[WHAT IS BEING ASKED] Each record should be written out exactly as it stands.
--*--
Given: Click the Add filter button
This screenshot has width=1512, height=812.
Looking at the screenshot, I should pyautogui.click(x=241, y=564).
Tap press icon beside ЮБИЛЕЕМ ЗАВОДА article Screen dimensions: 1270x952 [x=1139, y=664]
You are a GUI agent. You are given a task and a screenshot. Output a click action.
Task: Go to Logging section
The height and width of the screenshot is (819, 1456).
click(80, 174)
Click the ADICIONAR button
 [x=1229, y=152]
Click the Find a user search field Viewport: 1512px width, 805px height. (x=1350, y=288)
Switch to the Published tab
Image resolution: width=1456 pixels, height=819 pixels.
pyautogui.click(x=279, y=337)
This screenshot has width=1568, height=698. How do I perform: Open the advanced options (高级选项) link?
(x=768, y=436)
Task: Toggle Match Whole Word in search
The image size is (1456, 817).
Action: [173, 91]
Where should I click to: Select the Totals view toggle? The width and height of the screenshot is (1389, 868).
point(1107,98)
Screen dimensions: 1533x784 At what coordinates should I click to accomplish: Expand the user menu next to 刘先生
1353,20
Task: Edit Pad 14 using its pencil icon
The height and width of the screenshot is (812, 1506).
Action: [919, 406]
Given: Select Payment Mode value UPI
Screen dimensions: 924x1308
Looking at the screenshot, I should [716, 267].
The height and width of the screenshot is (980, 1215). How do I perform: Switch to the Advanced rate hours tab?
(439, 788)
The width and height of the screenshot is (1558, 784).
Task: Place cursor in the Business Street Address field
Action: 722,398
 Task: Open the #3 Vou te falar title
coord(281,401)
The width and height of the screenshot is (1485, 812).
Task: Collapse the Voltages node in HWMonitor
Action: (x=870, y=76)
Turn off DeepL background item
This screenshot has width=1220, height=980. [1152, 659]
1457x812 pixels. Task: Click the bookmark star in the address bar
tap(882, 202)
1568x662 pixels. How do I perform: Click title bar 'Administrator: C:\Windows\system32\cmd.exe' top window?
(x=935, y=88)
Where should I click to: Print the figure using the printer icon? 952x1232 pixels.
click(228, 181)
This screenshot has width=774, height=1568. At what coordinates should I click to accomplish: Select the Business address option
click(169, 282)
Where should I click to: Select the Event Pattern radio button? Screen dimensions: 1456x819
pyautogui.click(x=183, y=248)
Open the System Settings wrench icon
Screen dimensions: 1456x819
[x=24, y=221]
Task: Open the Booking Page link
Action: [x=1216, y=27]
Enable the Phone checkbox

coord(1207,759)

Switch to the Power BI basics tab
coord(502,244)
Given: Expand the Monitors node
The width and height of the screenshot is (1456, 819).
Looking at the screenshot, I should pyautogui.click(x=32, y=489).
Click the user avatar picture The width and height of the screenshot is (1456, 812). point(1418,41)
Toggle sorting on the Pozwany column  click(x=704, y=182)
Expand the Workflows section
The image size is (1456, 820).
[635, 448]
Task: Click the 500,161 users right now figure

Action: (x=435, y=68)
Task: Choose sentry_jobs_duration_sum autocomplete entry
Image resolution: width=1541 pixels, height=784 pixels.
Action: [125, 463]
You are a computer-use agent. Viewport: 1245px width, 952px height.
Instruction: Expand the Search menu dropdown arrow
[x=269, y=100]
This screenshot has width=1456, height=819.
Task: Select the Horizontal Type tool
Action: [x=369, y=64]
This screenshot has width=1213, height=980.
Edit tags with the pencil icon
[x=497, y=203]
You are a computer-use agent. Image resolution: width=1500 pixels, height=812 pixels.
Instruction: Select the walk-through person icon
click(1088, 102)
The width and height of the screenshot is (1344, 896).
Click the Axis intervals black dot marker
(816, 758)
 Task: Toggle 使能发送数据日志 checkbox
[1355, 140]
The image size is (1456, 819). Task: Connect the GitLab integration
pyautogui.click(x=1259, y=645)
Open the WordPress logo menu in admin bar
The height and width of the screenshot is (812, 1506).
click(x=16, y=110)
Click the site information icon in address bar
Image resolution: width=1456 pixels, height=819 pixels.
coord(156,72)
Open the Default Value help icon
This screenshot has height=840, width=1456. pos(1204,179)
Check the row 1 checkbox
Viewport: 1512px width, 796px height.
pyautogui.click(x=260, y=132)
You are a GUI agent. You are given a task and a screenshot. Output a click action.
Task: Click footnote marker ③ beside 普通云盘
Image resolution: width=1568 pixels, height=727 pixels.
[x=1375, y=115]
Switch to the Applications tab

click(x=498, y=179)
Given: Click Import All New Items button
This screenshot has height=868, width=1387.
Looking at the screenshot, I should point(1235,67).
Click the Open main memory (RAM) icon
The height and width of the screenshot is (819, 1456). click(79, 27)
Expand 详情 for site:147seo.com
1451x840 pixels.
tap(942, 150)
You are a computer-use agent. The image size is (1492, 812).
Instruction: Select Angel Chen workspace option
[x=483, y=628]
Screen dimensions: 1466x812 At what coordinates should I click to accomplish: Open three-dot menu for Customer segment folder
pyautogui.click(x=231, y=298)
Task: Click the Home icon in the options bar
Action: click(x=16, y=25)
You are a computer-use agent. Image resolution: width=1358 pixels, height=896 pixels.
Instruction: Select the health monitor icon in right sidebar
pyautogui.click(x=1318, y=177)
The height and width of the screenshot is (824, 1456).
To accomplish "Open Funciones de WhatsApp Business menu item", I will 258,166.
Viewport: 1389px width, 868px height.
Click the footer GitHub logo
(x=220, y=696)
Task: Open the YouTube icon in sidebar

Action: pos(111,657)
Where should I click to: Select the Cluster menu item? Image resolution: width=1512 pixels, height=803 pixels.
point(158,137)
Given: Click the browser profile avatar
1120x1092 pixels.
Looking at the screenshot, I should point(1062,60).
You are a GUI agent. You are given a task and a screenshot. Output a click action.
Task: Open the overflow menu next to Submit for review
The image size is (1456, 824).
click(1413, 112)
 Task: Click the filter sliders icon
--*--
[RESPONSE TO THIS TASK]
Given: Click the Add filter button
This screenshot has width=1512, height=812.
Looking at the screenshot, I should pyautogui.click(x=241, y=564).
Tap press icon beside ЮБИЛЕЕМ ЗАВОДА article Screen dimensions: 1270x952 [x=1139, y=664]
You are a GUI agent. You are given a task and a screenshot. Output a click action.
Task: Go to Logging section
The height and width of the screenshot is (819, 1456).
click(80, 174)
Click the ADICIONAR button
 [x=1229, y=152]
Click the Find a user search field Viewport: 1512px width, 805px height. (x=1350, y=288)
Switch to the Published tab
Image resolution: width=1456 pixels, height=819 pixels.
pyautogui.click(x=279, y=337)
This screenshot has width=1568, height=698. How do I perform: Open the advanced options (高级选项) link?
(x=768, y=436)
Task: Toggle Match Whole Word in search
The image size is (1456, 817).
Action: [173, 91]
Where should I click to: Select the Totals view toggle? The width and height of the screenshot is (1389, 868).
point(1107,98)
Screen dimensions: 1533x784 At what coordinates should I click to accomplish: Expand the user menu next to 刘先生
1353,20
Task: Edit Pad 14 using its pencil icon
The height and width of the screenshot is (812, 1506).
Action: [919, 406]
Given: Select Payment Mode value UPI
Screen dimensions: 924x1308
Looking at the screenshot, I should [716, 267].
The height and width of the screenshot is (980, 1215). How do I perform: Switch to the Advanced rate hours tab?
(439, 788)
The width and height of the screenshot is (1558, 784).
Task: Place cursor in the Business Street Address field
Action: 722,398
 Task: Open the #3 Vou te falar title
coord(281,401)
The width and height of the screenshot is (1485, 812).
Task: Collapse the Voltages node in HWMonitor
Action: (x=870, y=76)
Turn off DeepL background item
This screenshot has width=1220, height=980. [1152, 659]
1457x812 pixels. Task: Click the bookmark star in the address bar
tap(882, 202)
1568x662 pixels. How do I perform: Click title bar 'Administrator: C:\Windows\system32\cmd.exe' top window?
(x=935, y=88)
Where should I click to: Print the figure using the printer icon? 952x1232 pixels.
click(228, 181)
This screenshot has width=774, height=1568. At what coordinates should I click to accomplish: Select the Business address option
click(169, 282)
Where should I click to: Select the Event Pattern radio button? Screen dimensions: 1456x819
pyautogui.click(x=183, y=248)
Open the System Settings wrench icon
Screen dimensions: 1456x819
[x=24, y=221]
Task: Open the Booking Page link
Action: [x=1216, y=27]
Enable the Phone checkbox

coord(1207,759)

Switch to the Power BI basics tab
coord(502,244)
Given: Expand the Monitors node
The width and height of the screenshot is (1456, 819).
Looking at the screenshot, I should pyautogui.click(x=32, y=489).
Click the user avatar picture The width and height of the screenshot is (1456, 812). point(1418,41)
Toggle sorting on the Pozwany column  click(x=704, y=182)
Expand the Workflows section
The image size is (1456, 820).
[635, 448]
Task: Click the 500,161 users right now figure

Action: (x=435, y=68)
Task: Choose sentry_jobs_duration_sum autocomplete entry
Image resolution: width=1541 pixels, height=784 pixels.
Action: [125, 463]
You are a computer-use agent. Viewport: 1245px width, 952px height.
Instruction: Expand the Search menu dropdown arrow
[x=269, y=100]
This screenshot has width=1456, height=819.
Task: Select the Horizontal Type tool
Action: [x=369, y=64]
This screenshot has width=1213, height=980.
Edit tags with the pencil icon
[x=497, y=203]
You are a computer-use agent. Image resolution: width=1500 pixels, height=812 pixels.
Instruction: Select the walk-through person icon
click(1088, 102)
The width and height of the screenshot is (1344, 896).
Click the Axis intervals black dot marker
(816, 758)
 Task: Toggle 使能发送数据日志 checkbox
[1355, 140]
The image size is (1456, 819). Task: Connect the GitLab integration
pyautogui.click(x=1259, y=645)
Open the WordPress logo menu in admin bar
The height and width of the screenshot is (812, 1506).
click(x=16, y=110)
Click the site information icon in address bar
Image resolution: width=1456 pixels, height=819 pixels.
coord(156,72)
Open the Default Value help icon
This screenshot has height=840, width=1456. pos(1204,179)
Check the row 1 checkbox
Viewport: 1512px width, 796px height.
pyautogui.click(x=260, y=132)
You are a GUI agent. You are given a task and a screenshot. Output a click action.
Task: Click footnote marker ③ beside 普通云盘
Image resolution: width=1568 pixels, height=727 pixels.
[x=1375, y=115]
Switch to the Applications tab

click(x=498, y=179)
Given: Click Import All New Items button
This screenshot has height=868, width=1387.
Looking at the screenshot, I should point(1235,67).
Click the Open main memory (RAM) icon
The height and width of the screenshot is (819, 1456). click(79, 27)
Expand 详情 for site:147seo.com
1451x840 pixels.
tap(942, 150)
You are a computer-use agent. The image size is (1492, 812).
Instruction: Select Angel Chen workspace option
[x=483, y=628]
Screen dimensions: 1466x812 At what coordinates should I click to accomplish: Open three-dot menu for Customer segment folder
pyautogui.click(x=231, y=298)
Task: Click the Home icon in the options bar
Action: click(x=16, y=25)
You are a computer-use agent. Image resolution: width=1358 pixels, height=896 pixels.
Instruction: Select the health monitor icon in right sidebar
pyautogui.click(x=1318, y=177)
The height and width of the screenshot is (824, 1456).
To accomplish "Open Funciones de WhatsApp Business menu item", I will 258,166.
Viewport: 1389px width, 868px height.
Click the footer GitHub logo
(x=220, y=696)
Task: Open the YouTube icon in sidebar

Action: pos(111,657)
Where should I click to: Select the Cluster menu item? Image resolution: width=1512 pixels, height=803 pixels.
point(158,137)
Given: Click the browser profile avatar
1120x1092 pixels.
Looking at the screenshot, I should point(1062,60).
You are a GUI agent. You are given a task and a screenshot. Output a click action.
Task: Open the overflow menu next to Submit for review
The image size is (1456, 824).
click(1413, 112)
 Task: Click the filter sliders icon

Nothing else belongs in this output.